→ **ABOUT THIS EXERCISE**:
Pull every line of the entries that has the word "agent".

→ **GIVEN INFORMATION**:
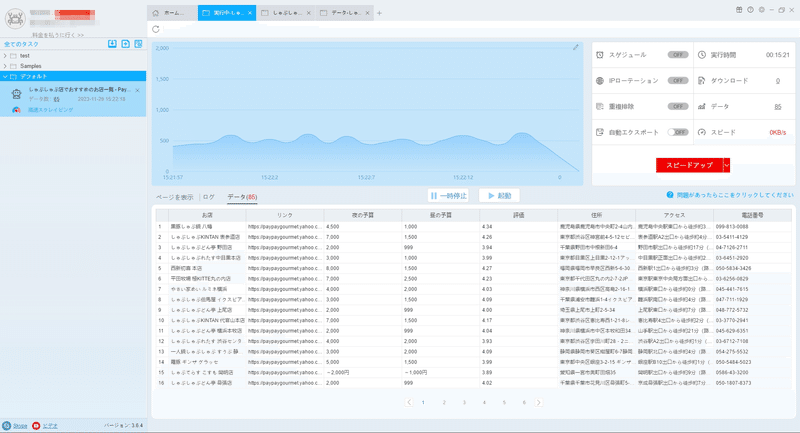Click the 一時停止 pause button
This screenshot has width=800, height=433.
pyautogui.click(x=448, y=196)
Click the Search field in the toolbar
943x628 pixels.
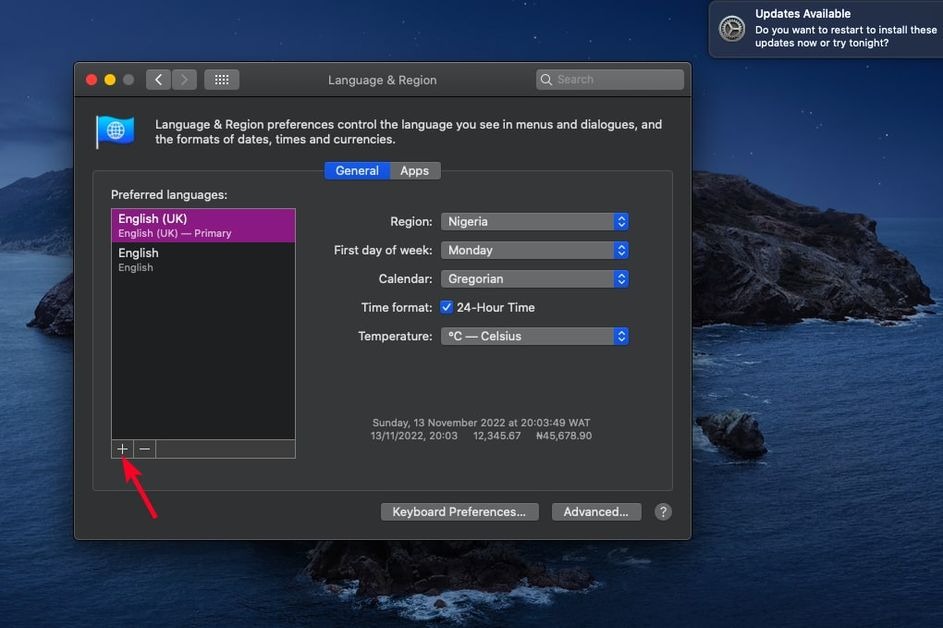610,80
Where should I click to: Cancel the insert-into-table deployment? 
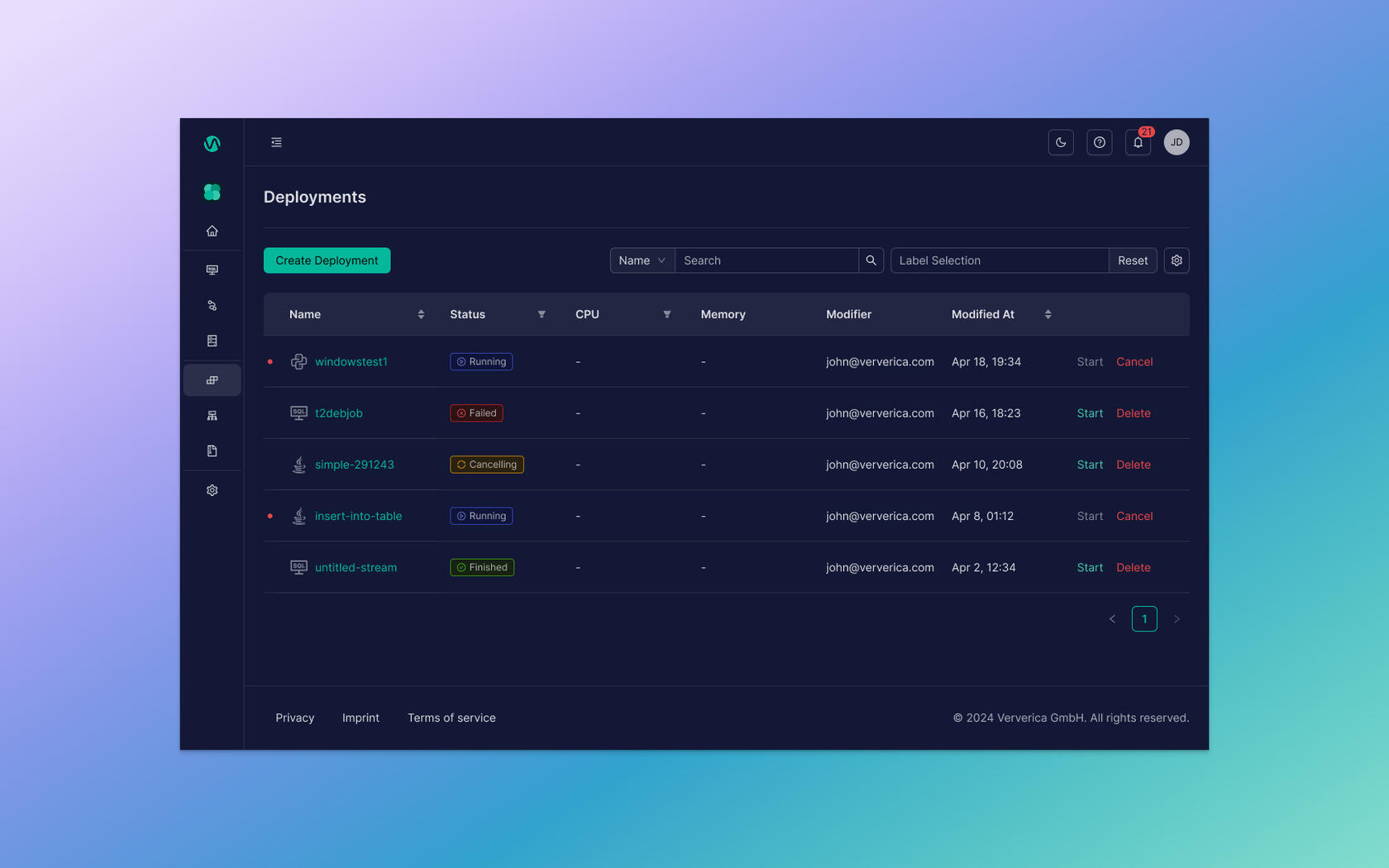pos(1134,516)
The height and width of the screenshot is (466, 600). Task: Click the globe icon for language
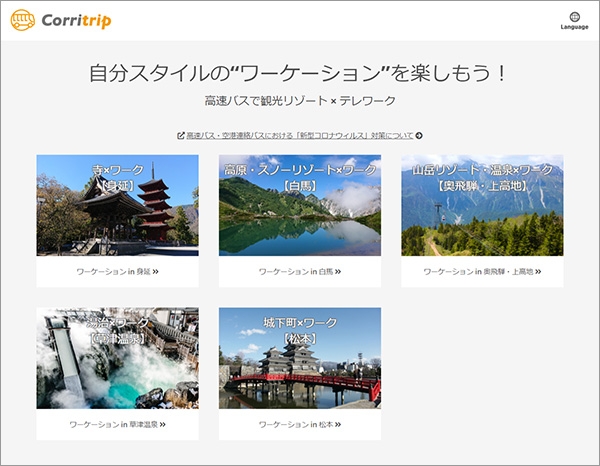click(x=574, y=17)
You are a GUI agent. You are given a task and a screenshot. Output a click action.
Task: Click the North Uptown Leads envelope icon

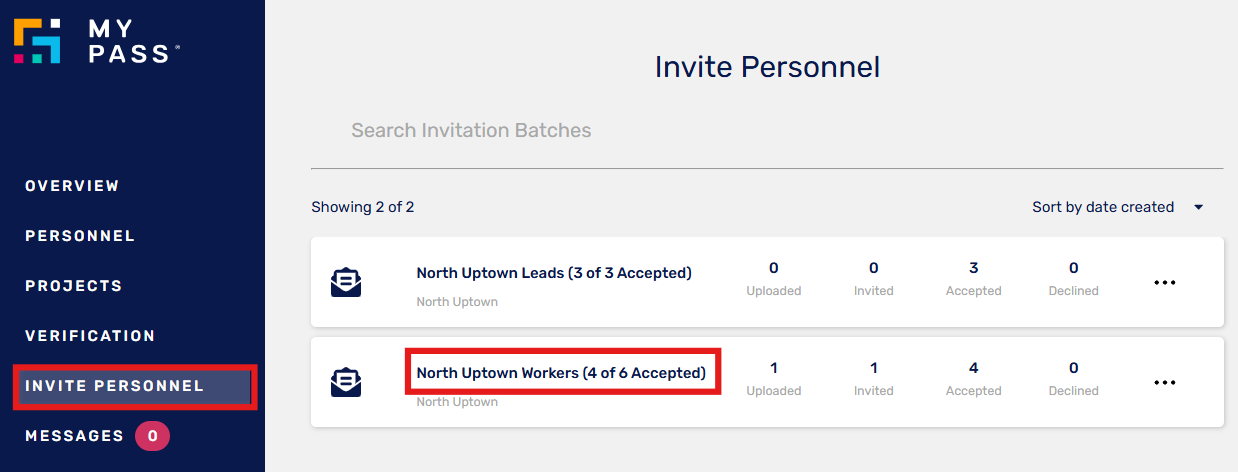pyautogui.click(x=346, y=282)
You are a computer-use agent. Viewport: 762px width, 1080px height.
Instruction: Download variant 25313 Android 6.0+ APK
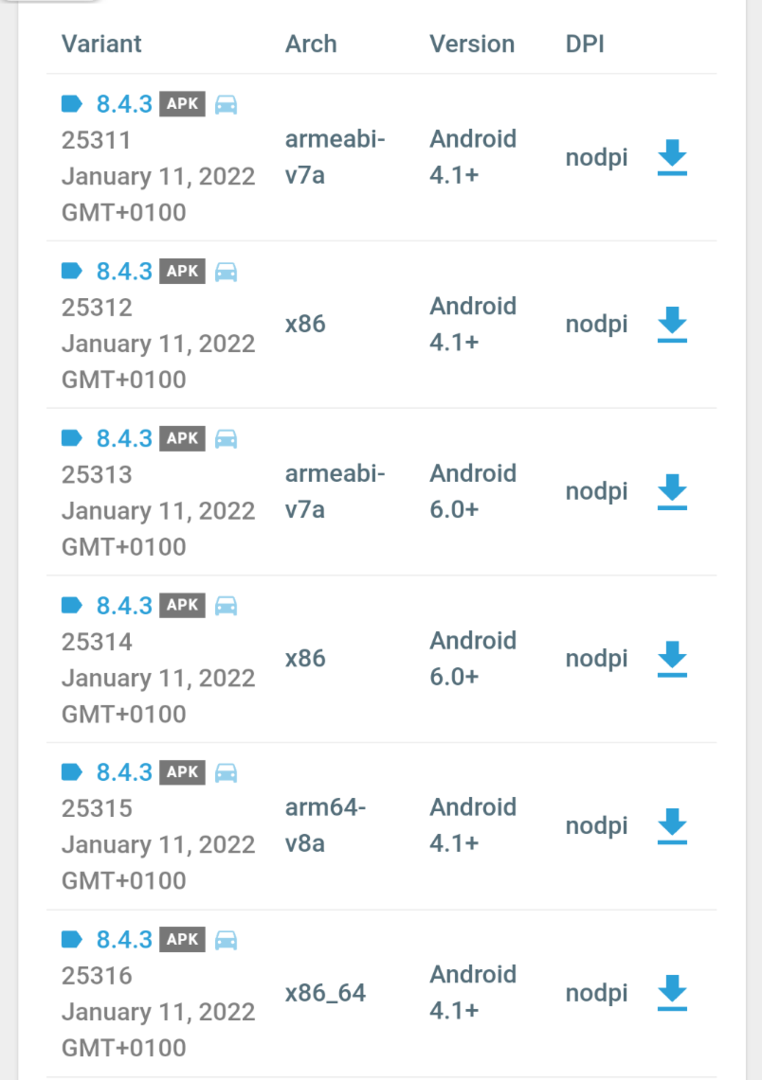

→ **ANSWER FOR THIS EXERCISE**:
You are a GUI agent. You are given a task and a screenshot. Output a click action.
You are a computer-use agent. Viewport: 762px width, 1080px height.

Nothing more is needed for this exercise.